- Country: Mozambique
- Location: Metoro, Ancuabe District Cabo Delgado Province
- Coordinates: 13°04′42″S 39°50′11″E﻿ / ﻿13.07833°S 39.83639°E
- Status: Operational
- Construction began: October 2020
- Commission date: April 2022
- Construction cost: US$56 million
- Owner: Metoro Solar Consortium
- Operator: Electricidade de Moçambique

Solar farm
- Type: Flat-panel PV
- Site area: 138 hectares (340 acres)

Power generation
- Nameplate capacity: 41 MW (55,000 hp)
- Annual net output: 68 GWh

= Metoro Solar Power Station =

Solar farm in Mozambique

The Metoro Solar Power Station is a 41 megawatt solar power plant in Mozambique. The power station was developed by a consortium comprising Neoen, a French independent power producer (IPP) based in Paris, France and Electricidade de Moçambique (EDM), the Mozambican electricity utility company. Construction began in October 2020, with commercial commissioning expected in the fourth quarter of 2021.

==Location==
The power station is located near the town of Metoro, in Ancuabe District in Cabo Delgado Province in northeastern Mozambique. Metoro is located about 20 km, by road, south of Ancuabe, the district headquarters. Metoro is located approximately 95 km west of the city of Pemba, the provincial capital. The solar farm sits on 138 ha of land.

==Overview==
The power station has a maximum generation capacity of 41 megawatts. It comprises 121,500 solar panels. Its output is sold directly to the Electricidade de Moçambique (EDM), for integration into the national grid, under a 25-year power purchase agreement. A new high voltage power transmission line delivers the power to an EDM substation, where the power enters the national grid.

The power station provides 68 GWh of energy annually, enough to supply 75 percent of the electricity needs of the city of Pemba, as of 2020. The project will provided 380 jobs during construction and 25 permanent jobs after commercial commissioning.

The completed solar farm was commercially commissioned in April 2022, in the presence of Filipe Nyusi, the Mozambican president.

==Developers==
The power station was developed by a joint venture company, referred to here as Metoro Solar Consortium (MSC).

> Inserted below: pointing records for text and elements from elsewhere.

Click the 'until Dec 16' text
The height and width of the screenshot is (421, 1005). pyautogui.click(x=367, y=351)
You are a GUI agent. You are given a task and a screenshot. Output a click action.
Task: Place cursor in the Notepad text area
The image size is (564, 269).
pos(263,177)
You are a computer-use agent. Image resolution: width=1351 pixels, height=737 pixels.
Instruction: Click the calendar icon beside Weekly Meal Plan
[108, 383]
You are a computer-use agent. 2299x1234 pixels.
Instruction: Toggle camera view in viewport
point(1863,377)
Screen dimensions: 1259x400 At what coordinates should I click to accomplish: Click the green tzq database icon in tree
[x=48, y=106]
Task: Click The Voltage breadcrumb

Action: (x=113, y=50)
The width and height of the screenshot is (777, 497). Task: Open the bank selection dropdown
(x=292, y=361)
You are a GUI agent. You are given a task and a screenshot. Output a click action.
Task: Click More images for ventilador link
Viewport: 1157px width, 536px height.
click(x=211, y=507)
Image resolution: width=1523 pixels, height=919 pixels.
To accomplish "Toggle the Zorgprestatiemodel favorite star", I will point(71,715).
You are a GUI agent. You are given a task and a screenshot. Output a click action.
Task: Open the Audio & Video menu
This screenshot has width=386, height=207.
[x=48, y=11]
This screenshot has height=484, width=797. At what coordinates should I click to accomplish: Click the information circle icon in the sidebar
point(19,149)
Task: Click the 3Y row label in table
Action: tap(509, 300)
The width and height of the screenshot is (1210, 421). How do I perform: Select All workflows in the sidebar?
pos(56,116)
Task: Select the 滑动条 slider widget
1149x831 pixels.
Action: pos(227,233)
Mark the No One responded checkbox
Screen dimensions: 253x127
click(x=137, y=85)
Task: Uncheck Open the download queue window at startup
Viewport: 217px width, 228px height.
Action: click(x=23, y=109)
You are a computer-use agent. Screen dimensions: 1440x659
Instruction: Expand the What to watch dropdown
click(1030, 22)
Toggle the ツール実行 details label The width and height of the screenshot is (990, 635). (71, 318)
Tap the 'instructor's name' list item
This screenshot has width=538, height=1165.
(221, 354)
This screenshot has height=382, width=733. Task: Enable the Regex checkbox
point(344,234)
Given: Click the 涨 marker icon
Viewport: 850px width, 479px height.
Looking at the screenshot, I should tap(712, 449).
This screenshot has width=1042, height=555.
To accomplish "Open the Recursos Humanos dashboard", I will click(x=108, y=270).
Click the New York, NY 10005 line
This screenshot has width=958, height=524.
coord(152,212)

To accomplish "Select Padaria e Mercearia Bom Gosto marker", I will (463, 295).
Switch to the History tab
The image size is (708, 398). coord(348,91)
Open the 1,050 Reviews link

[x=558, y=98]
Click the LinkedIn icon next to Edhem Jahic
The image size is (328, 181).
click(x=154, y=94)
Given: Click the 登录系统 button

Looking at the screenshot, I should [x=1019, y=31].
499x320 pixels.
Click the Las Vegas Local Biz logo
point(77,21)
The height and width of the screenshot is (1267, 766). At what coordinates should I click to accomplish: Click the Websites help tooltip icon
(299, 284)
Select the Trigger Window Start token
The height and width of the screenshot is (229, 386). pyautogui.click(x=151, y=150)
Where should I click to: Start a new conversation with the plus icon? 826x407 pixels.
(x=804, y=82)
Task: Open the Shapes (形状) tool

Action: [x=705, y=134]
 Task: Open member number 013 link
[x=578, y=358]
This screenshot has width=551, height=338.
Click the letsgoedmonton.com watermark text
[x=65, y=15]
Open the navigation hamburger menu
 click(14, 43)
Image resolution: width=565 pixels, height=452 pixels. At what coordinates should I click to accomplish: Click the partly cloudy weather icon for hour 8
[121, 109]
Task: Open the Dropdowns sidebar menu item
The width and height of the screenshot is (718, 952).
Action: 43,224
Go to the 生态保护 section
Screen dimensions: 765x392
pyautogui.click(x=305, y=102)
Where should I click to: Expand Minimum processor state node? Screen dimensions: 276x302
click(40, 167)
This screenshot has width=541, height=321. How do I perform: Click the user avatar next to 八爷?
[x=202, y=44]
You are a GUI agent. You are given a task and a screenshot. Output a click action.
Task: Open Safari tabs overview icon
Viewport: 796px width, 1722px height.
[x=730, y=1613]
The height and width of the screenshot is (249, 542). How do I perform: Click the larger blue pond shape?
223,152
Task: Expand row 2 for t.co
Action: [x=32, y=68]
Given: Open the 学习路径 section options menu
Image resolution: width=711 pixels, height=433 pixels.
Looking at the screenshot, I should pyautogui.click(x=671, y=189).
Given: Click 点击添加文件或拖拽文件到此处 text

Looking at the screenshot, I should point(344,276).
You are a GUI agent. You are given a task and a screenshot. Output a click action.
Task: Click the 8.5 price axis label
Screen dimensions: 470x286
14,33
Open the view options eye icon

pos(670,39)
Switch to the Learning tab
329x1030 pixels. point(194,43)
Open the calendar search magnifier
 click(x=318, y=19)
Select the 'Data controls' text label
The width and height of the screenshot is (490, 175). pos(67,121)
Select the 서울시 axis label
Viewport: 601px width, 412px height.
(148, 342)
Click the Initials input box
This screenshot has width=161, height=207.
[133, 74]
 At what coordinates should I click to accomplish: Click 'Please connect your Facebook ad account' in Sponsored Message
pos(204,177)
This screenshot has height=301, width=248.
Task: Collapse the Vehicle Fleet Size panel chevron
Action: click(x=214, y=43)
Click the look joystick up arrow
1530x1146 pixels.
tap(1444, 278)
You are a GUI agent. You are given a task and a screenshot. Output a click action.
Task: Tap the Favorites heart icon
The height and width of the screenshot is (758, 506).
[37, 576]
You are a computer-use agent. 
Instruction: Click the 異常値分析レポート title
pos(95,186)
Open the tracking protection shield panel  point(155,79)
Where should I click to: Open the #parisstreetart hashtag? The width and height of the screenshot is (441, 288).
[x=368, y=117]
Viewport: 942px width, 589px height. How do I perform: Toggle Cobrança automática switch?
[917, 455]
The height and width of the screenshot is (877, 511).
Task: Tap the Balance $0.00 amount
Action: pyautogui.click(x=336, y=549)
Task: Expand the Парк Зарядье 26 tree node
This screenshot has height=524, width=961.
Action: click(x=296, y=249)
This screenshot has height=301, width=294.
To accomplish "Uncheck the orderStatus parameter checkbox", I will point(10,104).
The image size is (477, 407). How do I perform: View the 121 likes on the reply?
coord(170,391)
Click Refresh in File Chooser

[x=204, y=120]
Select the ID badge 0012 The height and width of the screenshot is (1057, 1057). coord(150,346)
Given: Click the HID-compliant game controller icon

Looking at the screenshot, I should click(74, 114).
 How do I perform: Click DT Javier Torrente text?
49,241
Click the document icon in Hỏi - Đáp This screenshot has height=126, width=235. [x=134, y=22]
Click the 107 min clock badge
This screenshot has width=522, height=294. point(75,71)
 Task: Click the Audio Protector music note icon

The table below illustrates the shareholding in MSC.

Shareholding in Metoro Solar Consortium
| Rank | Shareholder | Domicile | Percentage |
|---|---|---|---|
| 1 | Neoen | France | 75.0 |
| 2 | Electricidade de Moçambique | Mozambique | 25.0 |
|  | Total |  | 100.00 |

==Construction costs and funding==
The engineering, procurement and construction contract was awarded to Efacec Power Solutions, an engineering and infrastructure developer based in Portugal, at a contract price of US$56 million (approx. €47.5 million). The table below illustrates the sources of funding for this renewable energy infrastructure development.

Sources of funding For Metoro Solar Power Station
| Rank | Source | Dollars (millions) | Percentage | Notes |
|---|---|---|---|---|
| 1 | Proparco | 40.0 | 71.4 | Loan |
| 2 | Government of Mozambique | 16.0 | 28.6 | Equity |
|  | Total | 56.0 | 100.00 |  |

==Other considerations==
The solar farm will aid Mozambique in avoiding the emission of 49,000 tons of carbon dioxide every year. After 25 years of operation, it is expected that the ownership of the power station will revert to Electricidade de Moçambique.